Bashar’s father, Hafez al-Assad, created a police state that derived control from a system of informants, and an array of loyal army-intelligence-special forces. Unofficial communication among and between social actors and groups was always dangerous because the government had agents even within the family, which is common in totalitarian countries, although Syria was not entirely totalitarian. Widespread fear of government retaliation has debilitated the opposition for decades. The older generation especially remembers how the army besieged Hama in 1982 and massacred tens of thousands of people who opposed Assad rule. Since then this unspoken fear has paralyzed the Syrian opposition and kept them divided. They are just complacent cohorts who mind their own business. That is why the Syrian revolution took off so gradually one year ago with just minor protests. Harsh government repression, however, turned the spark of rebellion into a bush fire. It took one year to radically transform a timid and passive Syrian society.

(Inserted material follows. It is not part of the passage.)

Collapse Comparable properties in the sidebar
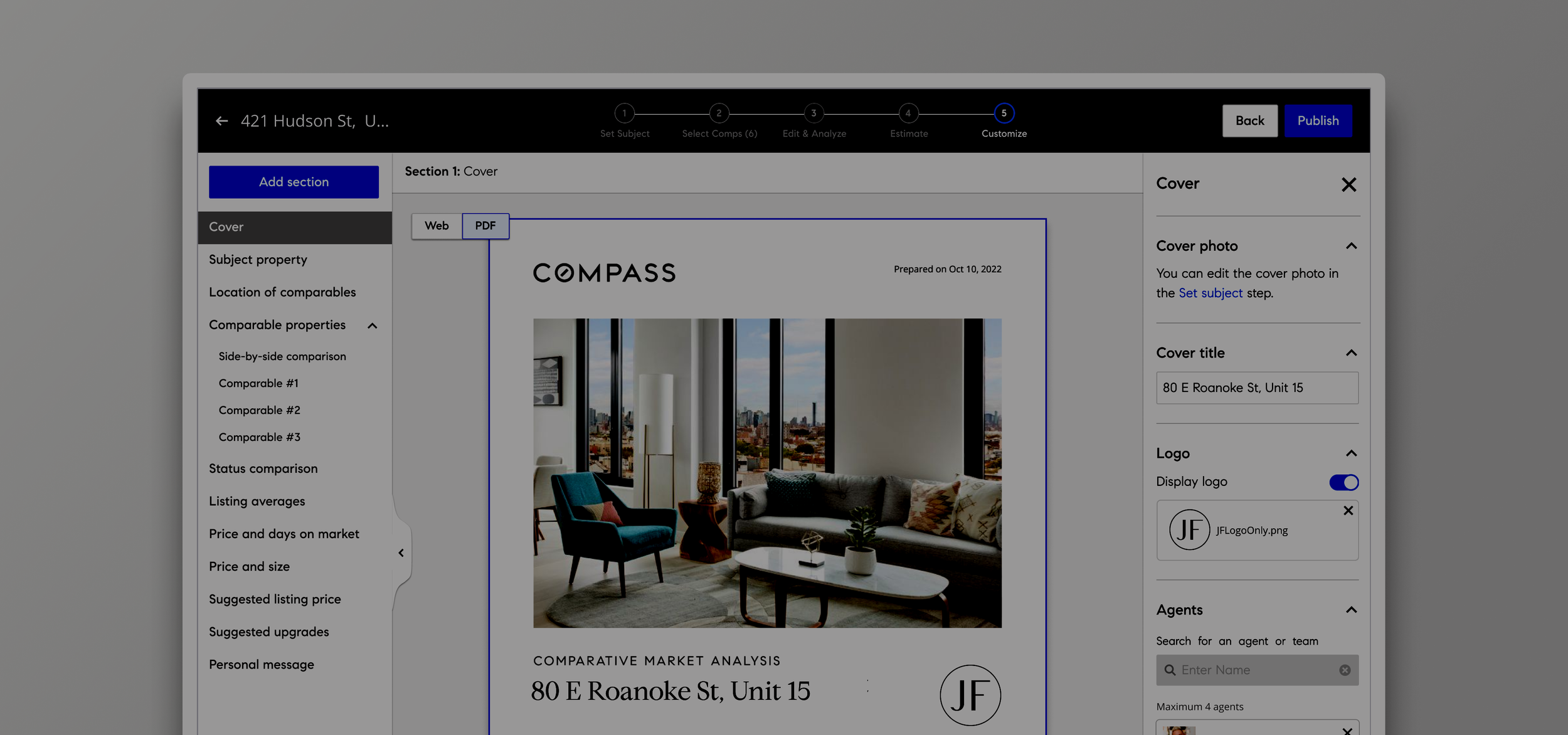This screenshot has height=735, width=1568. [373, 325]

Yet, there are obstacles. Some sections of society do not want a regime change.
The non-Muslims see the government as the guarantee of secularism, and they find it comfortingly predictable no matter how tyrannical it is. The Alawites, from which the Assad family and most of the ruling oligarchy has emerged, strongly support the government. This sect has been the main source of the ruling coalition. The Alawites man and manage most of the government agencies, and still remain unified and loyal to the regime. Any revolution that can succeed in changing the Syrian regime must address the Alawite issue. The sect must be ensured that they will not lose everything and that their dissidents will have their share of power in the post-Assad period.
Another group that has not been won over by the “revolutionaries” is the Kurds. They have always complained about the regime’s repression, and the government’s treatment of them as second-class citizens. They want an autonomous position. Acting with this vision in mind the Kurds bargained with Assad’s government, and 300,000 Kurds were rapidly granted the citizenship they were denied before. This year Kurds also publicly celebrated the Newroz festivities for the first time. The group believes more benefits are to come if it does not confront the government for the time being. They could have risen up alongside the opposition (Syrian National Council) if they were promised autonomy, but now they are waiting the most opportune time.
Another group that feels grateful to the government for hosting them in Syria is the Palestinian community. Altogether the Kurds and Palestinians constitute 25 to 30 percent of the population. All is not lost; however, there is a second critical factor that fuels the revolutionary zest. It is the deep resentment of the people for what the regime has done to them.
When the older Assad came to power in 1971, he tried to eradicate all vestiges of European culture and closed the country to the outside world. He ended foreign language instruction in schools and put into effect a curriculum that was built on worshipping the state. Awards, wealth and positions were distributed through the state machinery. Syrian youth lost hope in their country.
Rather than unity, the government systematically emphasized differences and prevented communication among population groups. People could, virtually, only communicate with and through the state. Ethnic and religious communities were kept apart, and even large families were divided under different family names so they would not identify themselves as tribes. Cooperation between towns and cities could be realized only through the central government. The brutality of concentric intelligence, coupled with the security apparatus, created the conditions for a social life that became virtually apolitical.
Today the Syrian society has by and large overcome the fear factor. Now they need wider participation in the rebellion and trust building amongst themselves. All of the groups that line up against the government must know that they will not bear the brunt of the past and that they will share power in the post-revolutionary political system. That will be the litmus test of success for the Syrian National Council.